Полагаю, что это будет скоро. Пока что вы должны будете погостить у нас в концентрационном лагере. Там вы увидите германскую организацию и германскую культуру!..»
Оставались еще две минуты, и Алексей Спиридонович, сорвавший от волнения свой галстук, а также мосье Дэле хотели возразить на слова Шмидта. Но в это время в комнату вошли часовые и привели молоденького солдата. Выяснилось, что некто Крюгер, рядовой, узнав из письма, что его жена при смерти, и не надеясь получить отпуск, пытался бежать, но сразу был пойман близ штаба. «Я вполне понимаю ваши чувства, — сказал ему Шмидт, — и с удовольствием отправил бы вас немедленно к вашей супруге, но это будет способствовать усилению дезертирства и понижению боеспособности армии. Поэтому для ваших детей, а если у вас нет детей, для детей Германии, вам придется через десять минут умереть. Вы можете передать дежурному лейтенанту ваши вещи, а также письмо супруге!» Сказав это, подписав бумагу и быстро простившись с нами, Шмидт уехал.
Нас выпустили в садик, и там мы должны были ждать прибытия партии захваченных во время боев пленных, чтобы вместе с ними направиться на восток. Через несколько минут из домика вывели Крюгера. Он шел спокойно и обыкновенно, как будто это учение или парад. Стали созывать дежурных солдат. Они ели хлеб с чайной колбасой и пили кофе. Вытерев рукой губы, унтер скомандовал: «Стройся!» Крюгера приставили к стене амбара. К нему подбежала дворовая собака, но, поджав хвост, ушла прочь. На улице денщик скреб щеткой расседланную лошадь. Все было тихо, просто, буднично. Я взглянул на Крюгера, он глядел то под ноги, то на небо, то на улицу, как будто ожидая откуда-нибудь совершенно невозможного спасения. — Унтер крикнул. Первый залп был неудачен, и Крюгер, визжа, раненный в живот, подскочил. Еще один залп. Унтер подошел заботливо к трупу и ногой потрогал голову, чтобы убедиться в результате. Потом два солдата оттащили труп в сторону, — и все сели к столу, за недоеденные бутерброды.
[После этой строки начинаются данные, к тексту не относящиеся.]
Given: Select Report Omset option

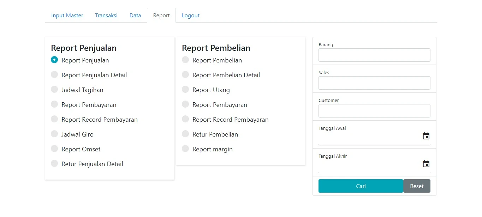Looking at the screenshot, I should pyautogui.click(x=54, y=149).
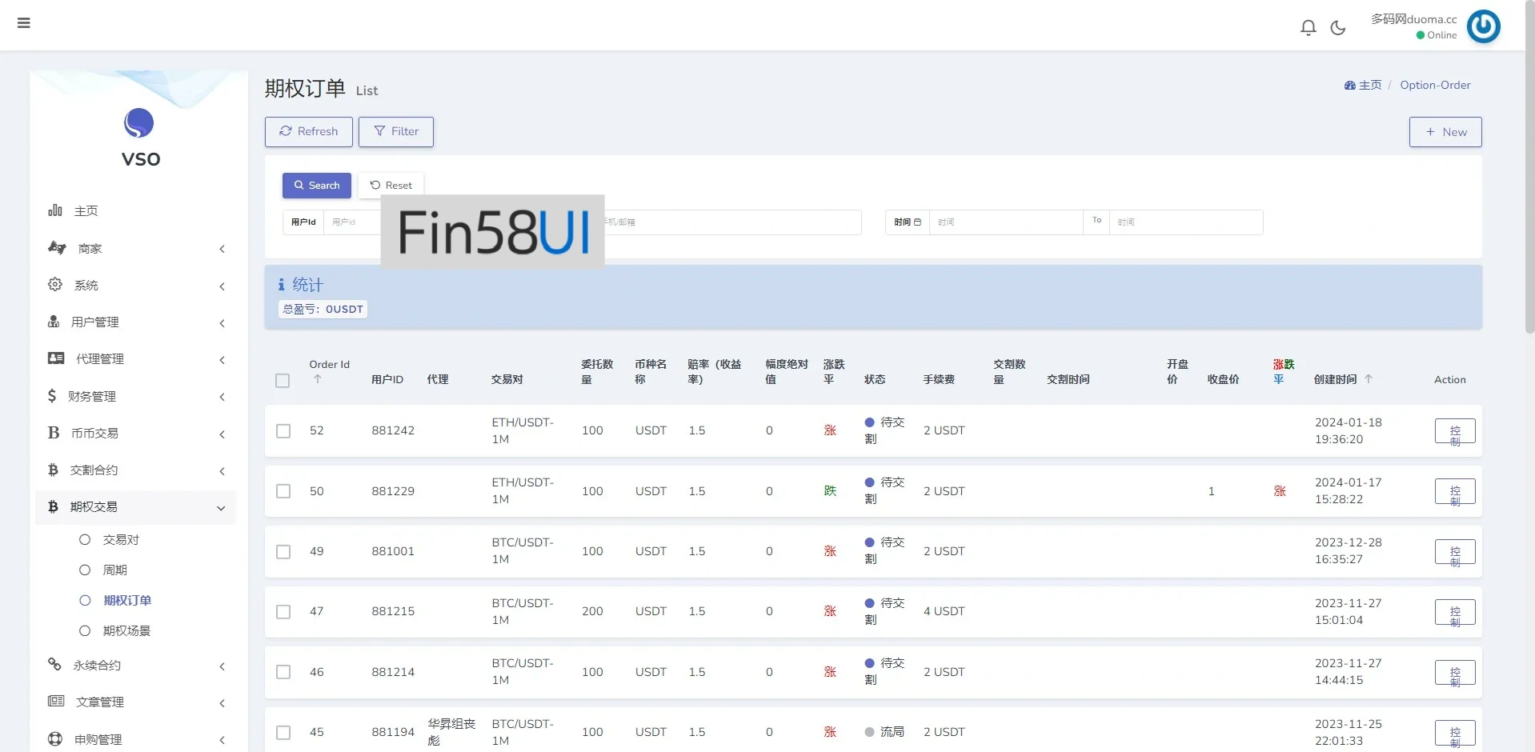Screen dimensions: 1535x752
Task: Toggle dark mode moon icon
Action: (1337, 28)
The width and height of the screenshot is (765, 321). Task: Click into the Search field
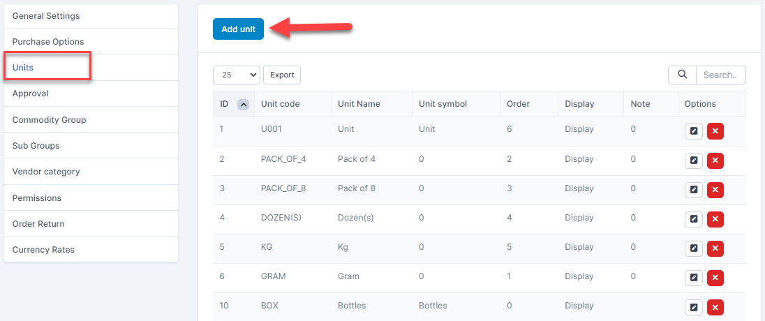pos(720,75)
Слышно было, как в комнате кто-то диктовал: «Номер четыре тысячи сто двенадцатый… Крюгер Ганс… четыре часа пятнадцать минут пополудни…»
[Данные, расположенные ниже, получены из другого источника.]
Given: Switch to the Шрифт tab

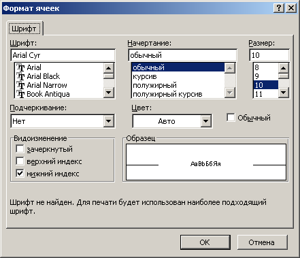Looking at the screenshot, I should tap(24, 29).
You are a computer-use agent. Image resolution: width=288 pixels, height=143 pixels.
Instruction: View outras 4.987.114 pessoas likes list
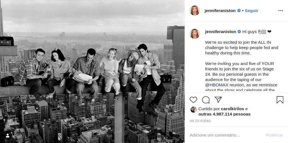pos(224,114)
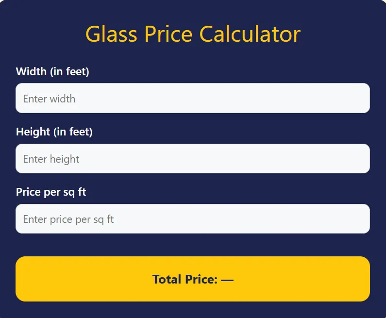This screenshot has height=318, width=386.
Task: Click the "Enter price per sq ft" placeholder
Action: tap(68, 219)
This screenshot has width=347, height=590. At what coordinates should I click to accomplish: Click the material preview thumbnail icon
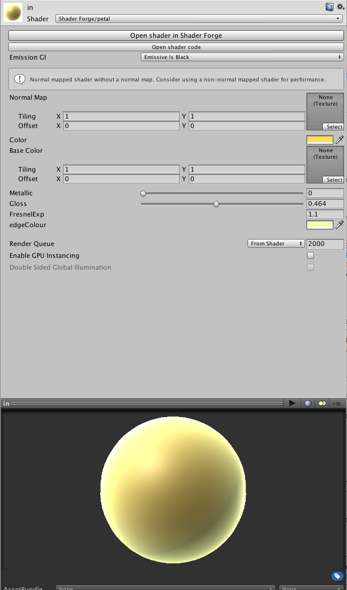point(13,12)

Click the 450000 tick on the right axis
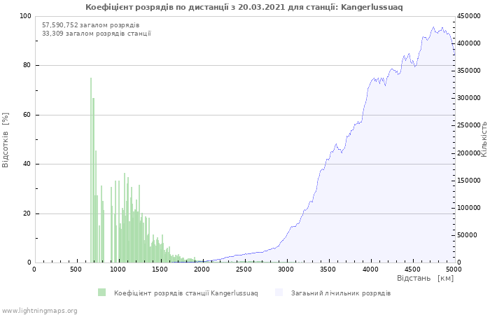pos(468,16)
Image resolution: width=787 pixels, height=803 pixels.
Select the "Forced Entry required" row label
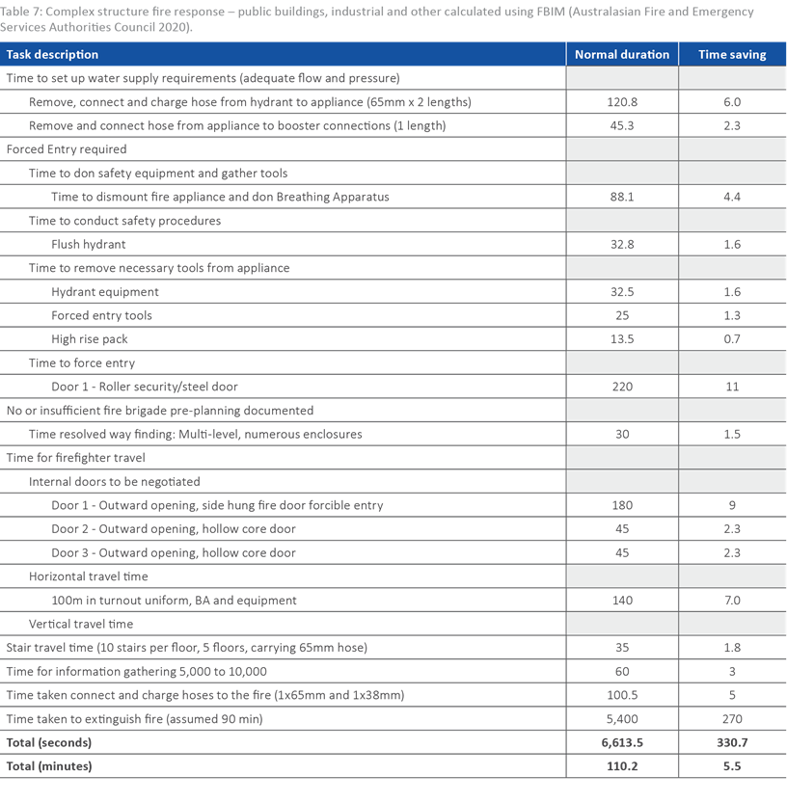pos(67,149)
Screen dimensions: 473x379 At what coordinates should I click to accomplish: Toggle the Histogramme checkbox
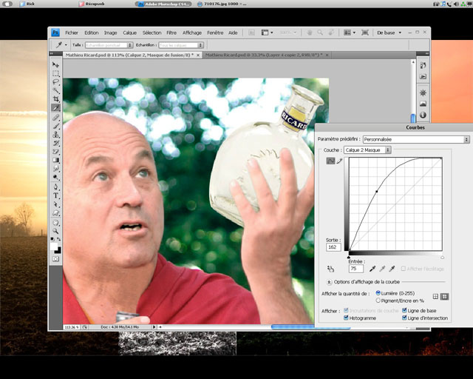tap(347, 318)
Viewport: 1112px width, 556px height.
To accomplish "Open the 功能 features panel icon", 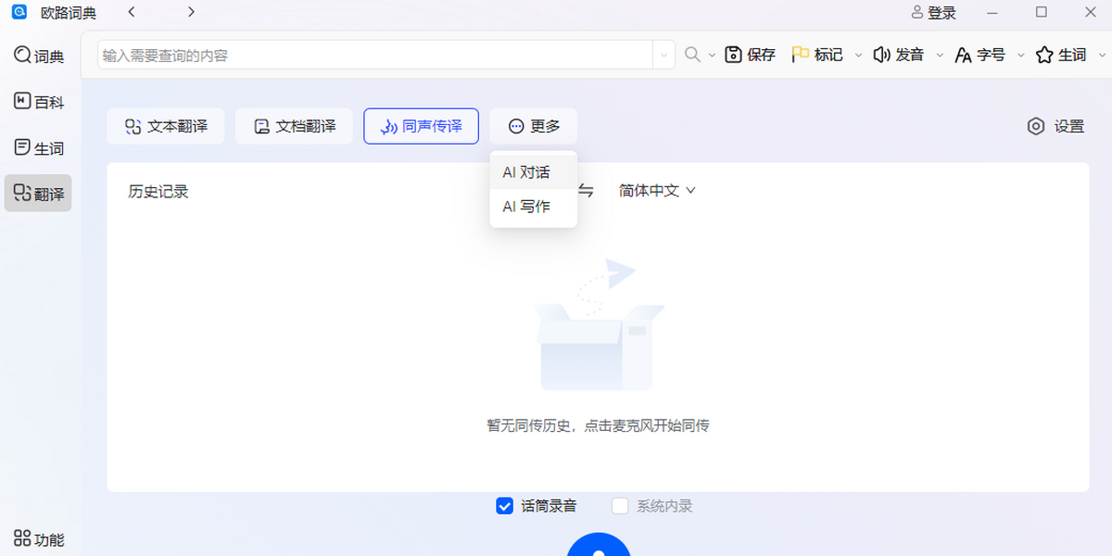I will (x=23, y=538).
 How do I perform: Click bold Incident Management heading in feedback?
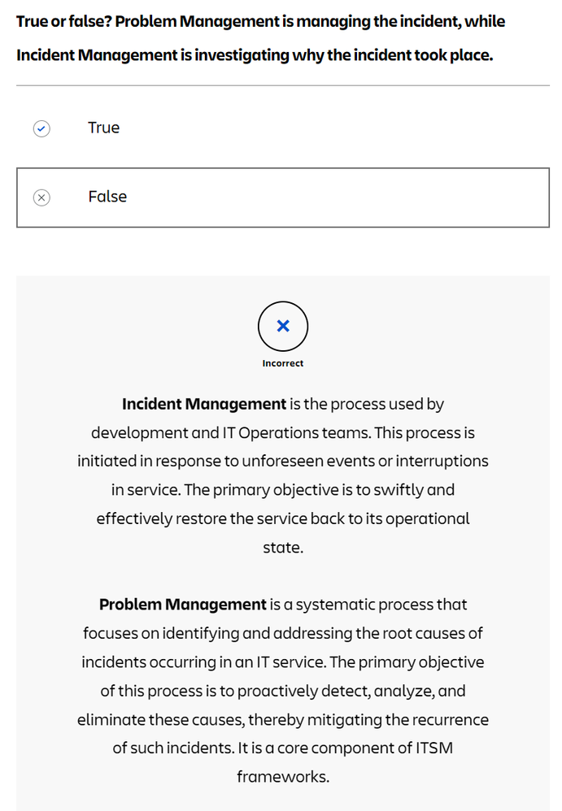tap(204, 404)
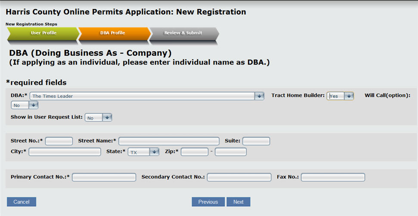This screenshot has height=216, width=418.
Task: Focus the Primary Contact No. field
Action: coord(104,177)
«Учитель, — шептал я, — что это? Можно ли это забыть? Он очень складно говорил, герр Шмидт, но ведь дело не в одной арифметике. Пусть признано „чтоб“, остается еще „как“. Разве не лучше для своего глупого счастья, для своей любовницы в безумии, в гневе, в ярости убить всех людей на свете, чем ради спасения человечества, рассчитав, в четыре пополудни, у сарайчика, деловито уничтожить одного, может быть, и никому не нужного, Крюгера?»
«Запомни, все запомни, — сказал Хуренито, — эти брызги мозга на стенке и аккуратные ломтики колбасы. Пусть они встанут перед твоими глазами, если, усталый, ты протянешь руку для того, чтобы благословить срам и гнусность жизни».
Ночью, когда, запертые в тесный товарный вагон, мы ехали куда-то, я вдруг отчетливо увидел всю сцену убийства дезертира. Но сознаюсь и говорю откровенно, не ненависть испытал я тогда, а приятное мерзкое удовлетворение, что у стенки стоял не я, а кто-то другой, что я жив, чувствую теплоту надышанного, нагретого людьми воздуха, могу закурить трубку или, прижавшись к толстенькому мистеру Кулю, задремать. Я не признался в этом Учителю, но я знал, что эта нудная слепая тяга к жизни, все равно к какой, хоть в свином хлеву, мешает мне претворить в жизнь его высокое учение. Думая об этом, я всю ночь томился, пока под утро не понял, что слабость еще не смерть, что весьма непохвальная ночь Петра у костра[77] не помешала его достойной кончине, и, сладко пришептывая «Отрекаюсь, но только временно», я уснул.